* 13 Assassins, samurai slaughter from Takashi Miike.
* Beginners, Mike Mills' exploration of mortality, love, and depression will catch you off guard. Naturally quirky and moving, it stars Ewan McGregor, Christopher Plummer, and Melanie Laurent.
* Green Lantern. You will believe that space can be realllllly boring. And Earth. And everything else.
* Larry Crowne. This weekend, you can watch cars transform into robots, or you can let Tom Hanks transform your cold, dead heart into something living again. Your call.
* Midnight in Paris, everything old is new again in Woody Allen's delightful return to form.
* Submarine, a quirky, heartfelt coming-of-age drama set in Wales.
* The Tree of Life, in which Terrence Malick wrestles with the universe, the All Father, and all fathers.
* The Trip, Steve Coogan on a very funny roadtrip with his pal Rob Brydon. Directed by Michael Winterbottom.
* X-Men: First Class: Hey, man, that's a groovy mutation, but the movie's kind of a piece of crap.
* BLAST!, a science documentary about sending a telescope up into the sky on a balloon to look at the stars.
* Carancho, an Argentinian twist on crime and romance, from the people who brought us Lion's Den.
* The Cocoanuts, yuck it up with Los Bros. Marx in their 1929 debut.
* Despair, a Vladimir Nabokov adaptation from writer Tom Stoppard and director Rainer Werner Fassbender, starring Dirk Bogarde. And it's as weird as that combination would suggest.
* Eight Iron Men, a WWII variation on the "chamber room drama" that never quite takes off. From Edward Dmytryk and Stanley Kramer.
* The Goddess, Paddy Chayefsky wrote this thinly veiled portrait of a Marilyn Monroe-type actress, played by Kim Stanley. Interesting, if not entirely successful.
* Laila, a silent Norwegian epic from 1929.

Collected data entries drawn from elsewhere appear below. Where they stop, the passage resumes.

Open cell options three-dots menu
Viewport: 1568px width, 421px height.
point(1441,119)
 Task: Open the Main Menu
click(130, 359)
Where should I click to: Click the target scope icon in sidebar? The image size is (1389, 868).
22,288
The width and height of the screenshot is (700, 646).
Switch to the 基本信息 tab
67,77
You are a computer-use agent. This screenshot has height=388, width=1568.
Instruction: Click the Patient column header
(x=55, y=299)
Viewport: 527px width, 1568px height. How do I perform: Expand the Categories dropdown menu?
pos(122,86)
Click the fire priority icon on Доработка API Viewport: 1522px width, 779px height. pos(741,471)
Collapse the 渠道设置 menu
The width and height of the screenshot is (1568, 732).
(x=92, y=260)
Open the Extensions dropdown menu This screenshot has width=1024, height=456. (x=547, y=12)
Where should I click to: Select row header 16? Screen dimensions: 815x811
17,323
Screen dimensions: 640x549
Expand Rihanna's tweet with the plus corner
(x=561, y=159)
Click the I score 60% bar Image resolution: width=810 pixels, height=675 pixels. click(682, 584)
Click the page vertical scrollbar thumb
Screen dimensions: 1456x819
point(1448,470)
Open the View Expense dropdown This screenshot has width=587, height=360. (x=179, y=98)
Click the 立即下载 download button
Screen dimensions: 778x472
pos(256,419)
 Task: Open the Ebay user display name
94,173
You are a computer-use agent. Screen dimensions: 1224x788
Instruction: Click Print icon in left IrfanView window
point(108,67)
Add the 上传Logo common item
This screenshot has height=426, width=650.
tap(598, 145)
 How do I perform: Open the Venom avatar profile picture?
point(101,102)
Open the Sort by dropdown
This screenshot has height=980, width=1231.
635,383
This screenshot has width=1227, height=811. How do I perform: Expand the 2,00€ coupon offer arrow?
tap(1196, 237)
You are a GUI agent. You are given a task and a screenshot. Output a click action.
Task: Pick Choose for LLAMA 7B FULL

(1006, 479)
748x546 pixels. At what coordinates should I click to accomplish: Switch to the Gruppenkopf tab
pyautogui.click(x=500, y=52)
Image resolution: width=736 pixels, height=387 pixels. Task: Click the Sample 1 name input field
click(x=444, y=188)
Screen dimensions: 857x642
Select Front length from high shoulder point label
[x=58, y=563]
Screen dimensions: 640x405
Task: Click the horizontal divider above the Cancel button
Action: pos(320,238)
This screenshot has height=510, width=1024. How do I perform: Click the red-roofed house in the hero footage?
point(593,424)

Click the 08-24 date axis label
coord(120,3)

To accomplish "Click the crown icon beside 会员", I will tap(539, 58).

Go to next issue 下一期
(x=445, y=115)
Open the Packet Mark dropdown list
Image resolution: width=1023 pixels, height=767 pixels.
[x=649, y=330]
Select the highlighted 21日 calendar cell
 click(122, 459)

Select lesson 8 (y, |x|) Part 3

* Man from Del Rio, starring Antony Quinn as a Mexican sheriff in a racially progressive 1950s western.
* The Man in the Net, starring Alan Ladd, directed by Michael Curtiz. Read the review that one fan called "a classic example of...uninformed arrogance" and inspired him to suggest I "take up something else to while away your time or attend a junior college film class."
* Marriage Italian Style, a strangely dark, yet intriguing, romantic "comedy" from Vittorio De Sica, reteaming Sophia Loren and Marcello Mastroianni.
* Never Apologize, Malcolm McDowell's one-man show in remembrence of director Lindsay Anderson.
* New York, New York, Martin Scorsese's notorious 1977 musical mash-up of new and old styles, starring De Niro and Minnelli.
* Public Speaking, Martin Scorsese's documentary about author Fran Lebowitz. Engaging and funny.
* The Romantic Englishwoman, Joseph Losey directing a Tom Stoppard script about Glenda Jackson's aching loins. And Michael Caine yells a lot.
* The Sacrifice, a beautifully remastered new edition of Andrei Tarkovsky's final film.
* Spectacle: Elvis Costello with...Season 2, a second go-around with the maestro.
* Vera Cruz, Burt Lancaster and Gary Cooper shoot up Mexico in a film by Robert Aldrich.
* Who Took the Bomp? Le Tigre on Tour, a concert documentary about the influential feminist punk band. The DVD includes a ton of great bonus features.
* Yesterday, Today and Tomorrow, a trio of themed stories from director Vittorio De Sica and actors Marcello Mastroianni and Sophia Loren.